En effet, là où les agents publics suspendus continuent à percevoir leur plein traitement, les médecins libéraux suspendus perdent tout possibilité de générer des revenus, de sorte que ces conséquences plus lourdes pourraient parfaitement justifier une exigence probatoire plus forte à travers la recherche de (quasi) certitudes. Tel était par exemple la position du rapporteur public Guillaume Odinet10 à propos de mesures de suspension prises par la présidente de l'Agence française de lutte contre le dopage à l’encontre de sportifs de haut niveau s’étant soustrait à des contrôles antidopage, et pour lesquelles il invitait le Conseil d’État à ne pas transposer sa jurisprudence sur la suspension des fonctionnaires, et à exiger des faits établis, notamment au regard de la gravité des effets sur les intéressés et leur carrière. Reste que les suspensions étaient intervenues en dehors du cadre légal, ce qui peut aussi expliquer cette exigence plus marquée.
Ensuite, l’assimilation des modalités de contrôle marque un attachement à l’objet de la décision (suspension) plus qu’à la nature de son auteur et de la décision elle-même. Ainsi, le directeur général du CNG a en commun avec les autres chefs de service au sein des administrations d’être l’autorité de nomination et disciplinaire des praticiens hospitaliers. Les mesures de suspension qu’il prononce sont donc bien des mesures émanant d’une autorité gérant la carrière des agents concernés. Il en va autrement pour le directeur général de l’ARS qui ne dispose d’aucun pouvoir de nomination, ni d’un pouvoir hiérarchique. Le pragmatisme du législateur conduit ainsi à faire des suspensions qu’il prononce des mesures de police administrative pouvant justifier l’application d’un contrôle juridictionnel différent, prenant appui par exemple sur l’exactitude matérielle des faits11 et le caractère adapté, nécessaire et proportionné de la mesure de suspension12. D’ailleurs, s’agissant des suspensions de praticiens hospitaliers pouvant être prononcées par les directeurs de centres hospitaliers (et non du CNG) au titre de l’article L. 6143-7 du CSP fondant leurs attributions de conduite générale de l'établissement et leur autorité sur l'ensemble du personnel, le Conseil d’État exige à ce jour d’établir des « circonstances exceptionnelles où sont mises en péril la continuité du service et la sécurité des patients », dont il vérifie nécessairement l’exactitude matérielle, sans référence aux notions de vraisemblance ou de gravité13. Notons toutefois que des cours s’engagent sur la voie de l’harmonisation s’agissant de ces suspensions en vérifiant le caractère vraisemblable et grave des faits qui les fondent14.

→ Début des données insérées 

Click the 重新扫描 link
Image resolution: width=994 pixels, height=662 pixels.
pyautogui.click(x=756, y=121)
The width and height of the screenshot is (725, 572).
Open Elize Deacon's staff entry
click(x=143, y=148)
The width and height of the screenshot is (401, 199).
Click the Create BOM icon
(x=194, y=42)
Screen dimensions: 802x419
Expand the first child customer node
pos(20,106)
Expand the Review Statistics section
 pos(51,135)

Enfin, quelques semaines avant l’intervention du jugement du tribunal administratif de Grenoble, la cour administrative d’appel de Lyon15 a eu à connaître d’une mesure de suspension prononcée par le directeur général de l’ARS à l’encontre d’une sage-femme, sur le fondement de l’article L. 4113-14 du CSP. Appréciant le bien-fondé de la suspension, la cour n’a pas fait référence à des faits présentant un caractère suffisant de vraisemblance et de gravité, et s’est bornée à constater que le directeur général de l'ARS n'avait pas fait une inexacte application des dispositions précitées. Il serait sans doute excessif de voir dans cette situation une contradiction entre la position de la cour et celle du tribunal, mais une nouvelle prise de position de la cour serait bienvenue, sauf si le Conseil d’État devait se prononcer plus rapidement.

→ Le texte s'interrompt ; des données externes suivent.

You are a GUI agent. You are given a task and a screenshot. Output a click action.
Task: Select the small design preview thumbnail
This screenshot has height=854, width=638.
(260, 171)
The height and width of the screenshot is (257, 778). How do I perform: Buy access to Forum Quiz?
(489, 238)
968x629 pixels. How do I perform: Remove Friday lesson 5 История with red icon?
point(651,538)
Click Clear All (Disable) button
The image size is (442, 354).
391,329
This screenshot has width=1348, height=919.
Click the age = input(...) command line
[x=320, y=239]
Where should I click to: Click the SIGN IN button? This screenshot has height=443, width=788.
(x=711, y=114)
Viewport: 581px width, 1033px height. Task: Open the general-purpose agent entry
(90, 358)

En définitive, et en dépit de ces remarques aux accents de réserves, une intervention en faveur de l’harmonisation des modalités de contrôle juridictionnel ne serait pas choquante, en dépit de la nature particulière des décisions de suspensions prises par le directeur général de l’ARS. Elle aurait l’intérêt de ne pas donner au choix du législateur qui a simplement tenu compte d’une carence des ordres, une portée théorique qui n’a pas été souhaitée.